[Dataset records]:

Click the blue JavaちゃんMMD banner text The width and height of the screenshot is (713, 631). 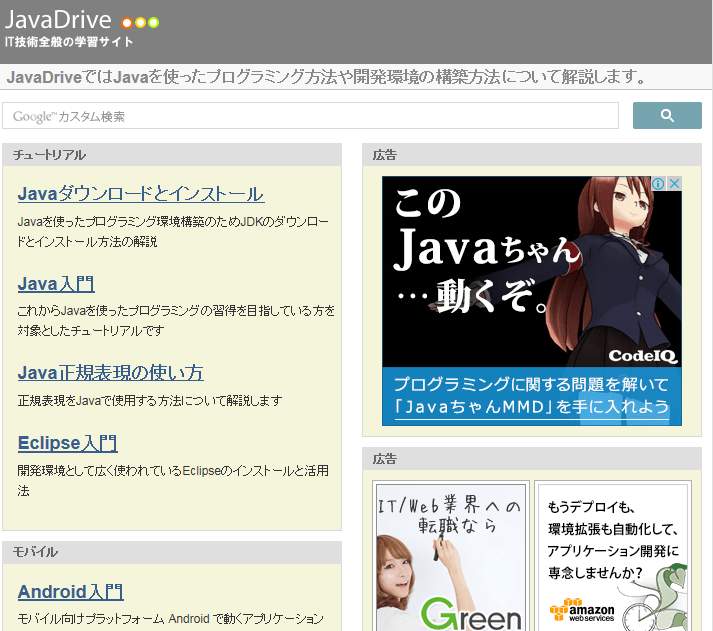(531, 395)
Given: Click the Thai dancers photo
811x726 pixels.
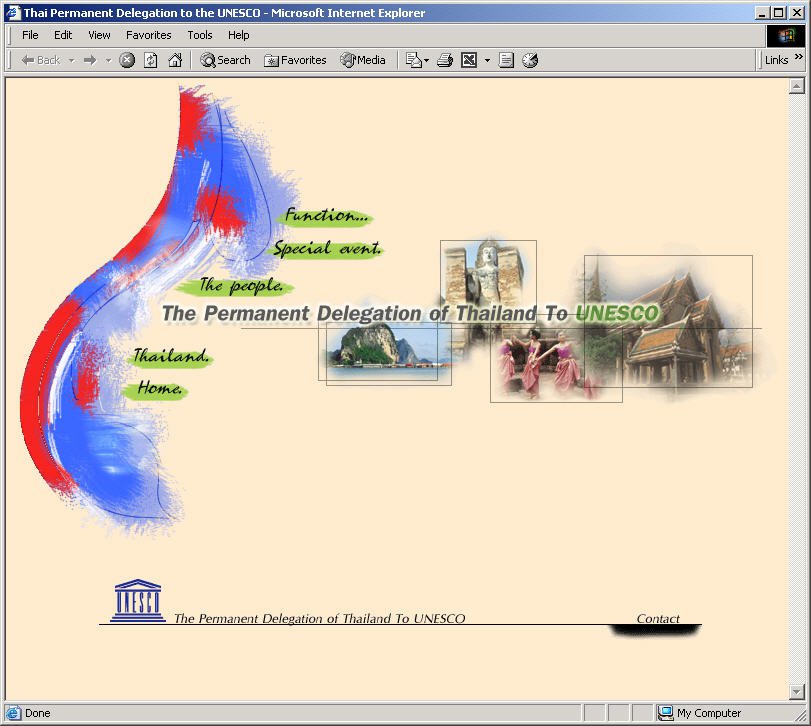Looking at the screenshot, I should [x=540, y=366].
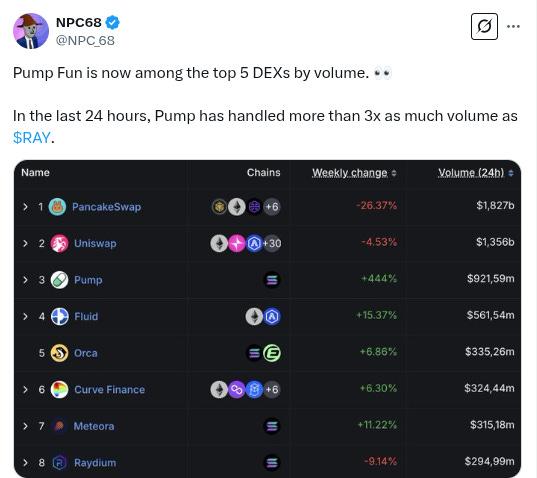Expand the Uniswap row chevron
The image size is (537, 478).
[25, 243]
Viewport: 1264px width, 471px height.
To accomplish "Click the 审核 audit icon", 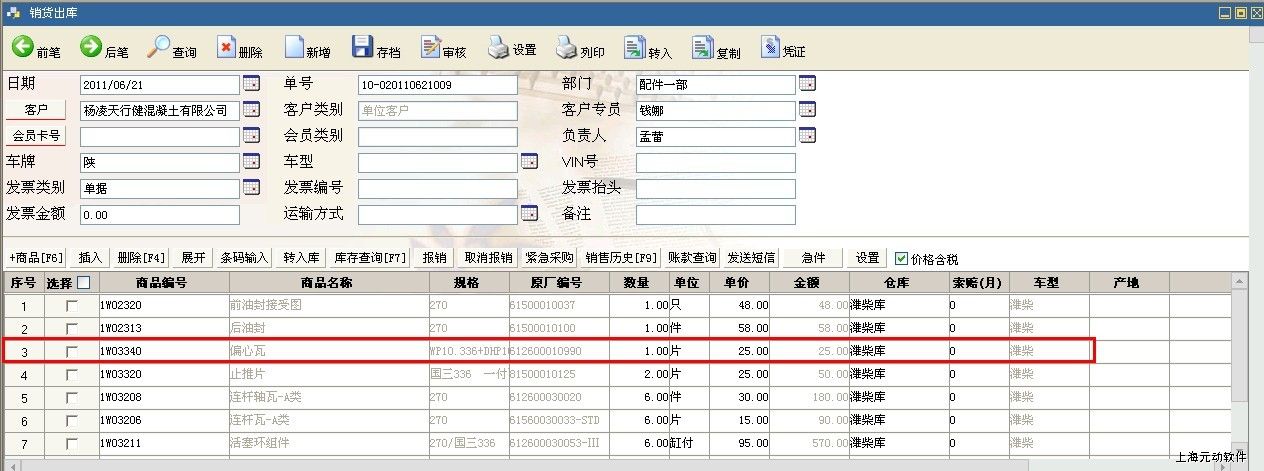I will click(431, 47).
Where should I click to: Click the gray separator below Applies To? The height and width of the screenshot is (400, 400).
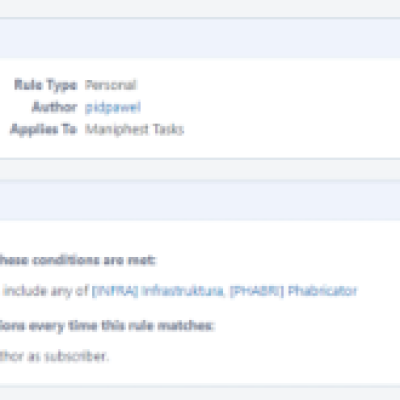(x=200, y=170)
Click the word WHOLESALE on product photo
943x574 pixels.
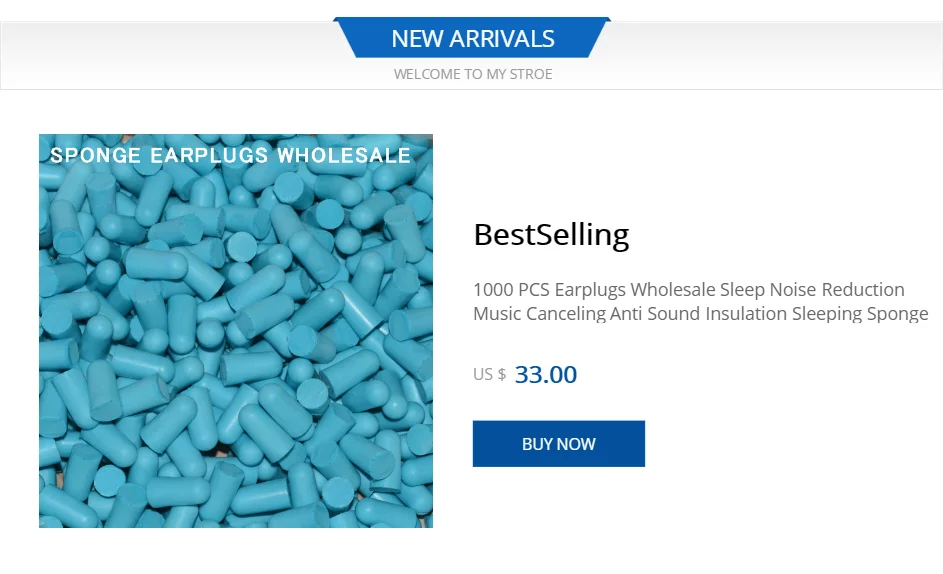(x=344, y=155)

==

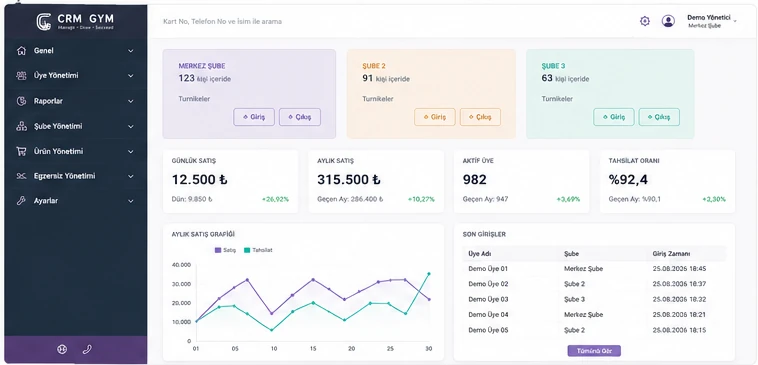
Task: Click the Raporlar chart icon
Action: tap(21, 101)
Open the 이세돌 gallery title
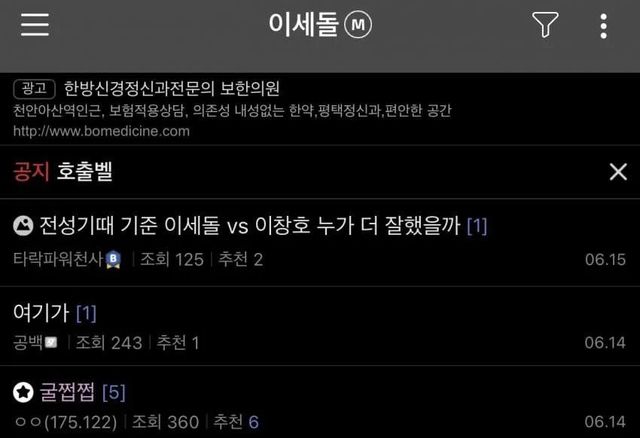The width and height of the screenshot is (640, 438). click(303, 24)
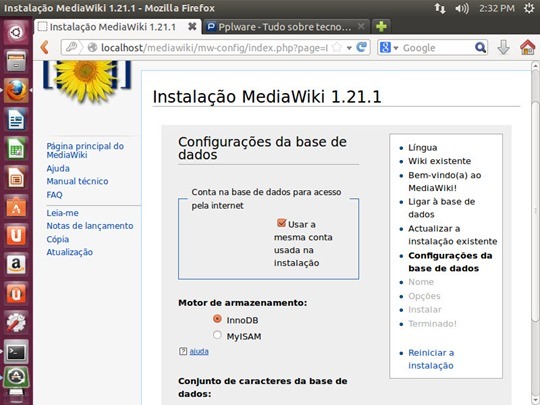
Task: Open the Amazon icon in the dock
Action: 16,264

[What the task requires]: Your task is to collect every line above that contains the word "photo".

[Reply to the exercise]:
Given: Click the Thai dancers photo
Click the word WHOLESALE on product photo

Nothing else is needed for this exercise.